**** LISTING ****

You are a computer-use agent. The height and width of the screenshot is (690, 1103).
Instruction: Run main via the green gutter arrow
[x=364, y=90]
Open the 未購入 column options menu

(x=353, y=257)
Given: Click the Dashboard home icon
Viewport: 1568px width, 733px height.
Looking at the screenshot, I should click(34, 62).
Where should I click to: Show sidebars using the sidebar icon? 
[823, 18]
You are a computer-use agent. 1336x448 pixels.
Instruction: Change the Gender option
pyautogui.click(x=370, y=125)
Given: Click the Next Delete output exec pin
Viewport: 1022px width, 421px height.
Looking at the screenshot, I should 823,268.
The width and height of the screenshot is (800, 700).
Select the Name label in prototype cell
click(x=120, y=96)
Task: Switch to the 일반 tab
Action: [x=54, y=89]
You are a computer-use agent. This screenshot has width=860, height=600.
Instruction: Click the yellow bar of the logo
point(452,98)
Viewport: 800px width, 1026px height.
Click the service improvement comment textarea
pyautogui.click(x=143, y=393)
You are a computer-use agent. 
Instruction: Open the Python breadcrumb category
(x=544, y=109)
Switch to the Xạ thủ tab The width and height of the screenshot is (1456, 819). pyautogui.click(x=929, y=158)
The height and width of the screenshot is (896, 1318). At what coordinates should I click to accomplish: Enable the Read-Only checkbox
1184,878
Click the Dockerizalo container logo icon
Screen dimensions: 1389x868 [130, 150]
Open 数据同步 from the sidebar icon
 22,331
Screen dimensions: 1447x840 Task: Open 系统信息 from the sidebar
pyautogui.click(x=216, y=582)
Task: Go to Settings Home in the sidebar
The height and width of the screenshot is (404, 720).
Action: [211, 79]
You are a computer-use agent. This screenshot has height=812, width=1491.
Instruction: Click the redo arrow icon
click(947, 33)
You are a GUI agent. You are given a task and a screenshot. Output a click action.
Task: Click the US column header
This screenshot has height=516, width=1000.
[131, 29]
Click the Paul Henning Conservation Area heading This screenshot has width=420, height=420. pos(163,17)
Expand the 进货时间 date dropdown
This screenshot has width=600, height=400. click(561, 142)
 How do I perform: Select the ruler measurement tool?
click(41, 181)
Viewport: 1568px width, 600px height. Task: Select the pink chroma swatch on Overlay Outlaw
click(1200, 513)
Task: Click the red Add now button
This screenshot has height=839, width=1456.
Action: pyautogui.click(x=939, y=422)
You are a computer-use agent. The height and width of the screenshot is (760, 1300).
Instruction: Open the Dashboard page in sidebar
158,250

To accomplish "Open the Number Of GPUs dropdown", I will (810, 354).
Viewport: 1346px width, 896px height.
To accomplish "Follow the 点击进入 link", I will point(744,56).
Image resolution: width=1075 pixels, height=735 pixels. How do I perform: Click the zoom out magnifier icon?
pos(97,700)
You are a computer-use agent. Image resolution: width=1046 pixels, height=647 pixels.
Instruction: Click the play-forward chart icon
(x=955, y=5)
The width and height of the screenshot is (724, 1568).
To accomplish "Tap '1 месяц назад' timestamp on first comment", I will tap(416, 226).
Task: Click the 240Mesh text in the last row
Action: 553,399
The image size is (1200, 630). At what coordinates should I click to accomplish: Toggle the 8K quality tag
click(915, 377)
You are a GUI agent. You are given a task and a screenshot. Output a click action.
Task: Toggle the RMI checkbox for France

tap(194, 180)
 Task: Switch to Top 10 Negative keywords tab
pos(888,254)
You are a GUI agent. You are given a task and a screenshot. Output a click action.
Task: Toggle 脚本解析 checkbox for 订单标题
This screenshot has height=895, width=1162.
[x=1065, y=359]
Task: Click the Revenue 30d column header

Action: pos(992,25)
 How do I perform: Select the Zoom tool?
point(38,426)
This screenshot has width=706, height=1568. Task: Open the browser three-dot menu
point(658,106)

****

**TASK DIRECTIONS**. Rewrite every row above, swapping each "Instruction" for "Task" and keeping everything else the same.

**ANSWER TO THE PROBLEM**.
You are a computer-use agent. The height and width of the screenshot is (690, 1103).
Task: Run main via the green gutter arrow
[x=364, y=90]
Open the 未購入 column options menu

(x=353, y=257)
Given: Click the Dashboard home icon
Viewport: 1568px width, 733px height.
Looking at the screenshot, I should click(34, 62).
Where should I click to: Show sidebars using the sidebar icon? 
[823, 18]
You are a computer-use agent. 1336x448 pixels.
Task: Change the Gender option
pyautogui.click(x=370, y=125)
Given: Click the Next Delete output exec pin
Viewport: 1022px width, 421px height.
Looking at the screenshot, I should 823,268.
The width and height of the screenshot is (800, 700).
Select the Name label in prototype cell
click(x=120, y=96)
Task: Switch to the 일반 tab
Action: [x=54, y=89]
You are a computer-use agent. This screenshot has width=860, height=600.
Task: Click the yellow bar of the logo
point(452,98)
Viewport: 800px width, 1026px height.
Click the service improvement comment textarea
pyautogui.click(x=143, y=393)
You are a computer-use agent. 
Task: Open the Python breadcrumb category
(x=544, y=109)
Switch to the Xạ thủ tab The width and height of the screenshot is (1456, 819). pyautogui.click(x=929, y=158)
The height and width of the screenshot is (896, 1318). At what coordinates should I click to accomplish: Enable the Read-Only checkbox
1184,878
Click the Dockerizalo container logo icon
Screen dimensions: 1389x868 [130, 150]
Open 数据同步 from the sidebar icon
 22,331
Screen dimensions: 1447x840 Task: Open 系统信息 from the sidebar
pyautogui.click(x=216, y=582)
Task: Go to Settings Home in the sidebar
The height and width of the screenshot is (404, 720).
Action: [211, 79]
You are a computer-use agent. This screenshot has height=812, width=1491.
Task: Click the redo arrow icon
click(947, 33)
You are a GUI agent. You are given a task and a screenshot. Output a click action.
Task: Click the US column header
This screenshot has height=516, width=1000.
[131, 29]
Click the Paul Henning Conservation Area heading This screenshot has width=420, height=420. pos(163,17)
Expand the 进货时间 date dropdown
This screenshot has width=600, height=400. click(561, 142)
 How do I perform: Select the ruler measurement tool?
click(41, 181)
Viewport: 1568px width, 600px height. Task: Select the pink chroma swatch on Overlay Outlaw
click(1200, 513)
Task: Click the red Add now button
This screenshot has height=839, width=1456.
Action: pyautogui.click(x=939, y=422)
You are a computer-use agent. The height and width of the screenshot is (760, 1300).
Task: Open the Dashboard page in sidebar
158,250

To accomplish "Open the Number Of GPUs dropdown", I will (810, 354).
Viewport: 1346px width, 896px height.
To accomplish "Follow the 点击进入 link", I will point(744,56).
Image resolution: width=1075 pixels, height=735 pixels. How do I perform: Click the zoom out magnifier icon?
pos(97,700)
You are a computer-use agent. Image resolution: width=1046 pixels, height=647 pixels.
Task: Click the play-forward chart icon
(x=955, y=5)
The width and height of the screenshot is (724, 1568).
To accomplish "Tap '1 месяц назад' timestamp on first comment", I will tap(416, 226).
Task: Click the 240Mesh text in the last row
Action: 553,399
The image size is (1200, 630). At what coordinates should I click to accomplish: Toggle the 8K quality tag
click(915, 377)
You are a GUI agent. You are given a task and a screenshot. Output a click action.
Task: Toggle the RMI checkbox for France

tap(194, 180)
 Task: Switch to Top 10 Negative keywords tab
pos(888,254)
You are a GUI agent. You are given a task and a screenshot. Output a click action.
Task: Toggle 脚本解析 checkbox for 订单标题
This screenshot has height=895, width=1162.
[x=1065, y=359]
Task: Click the Revenue 30d column header

Action: pos(992,25)
 How do I perform: Select the Zoom tool?
point(38,426)
This screenshot has width=706, height=1568. Task: Open the browser three-dot menu
point(658,106)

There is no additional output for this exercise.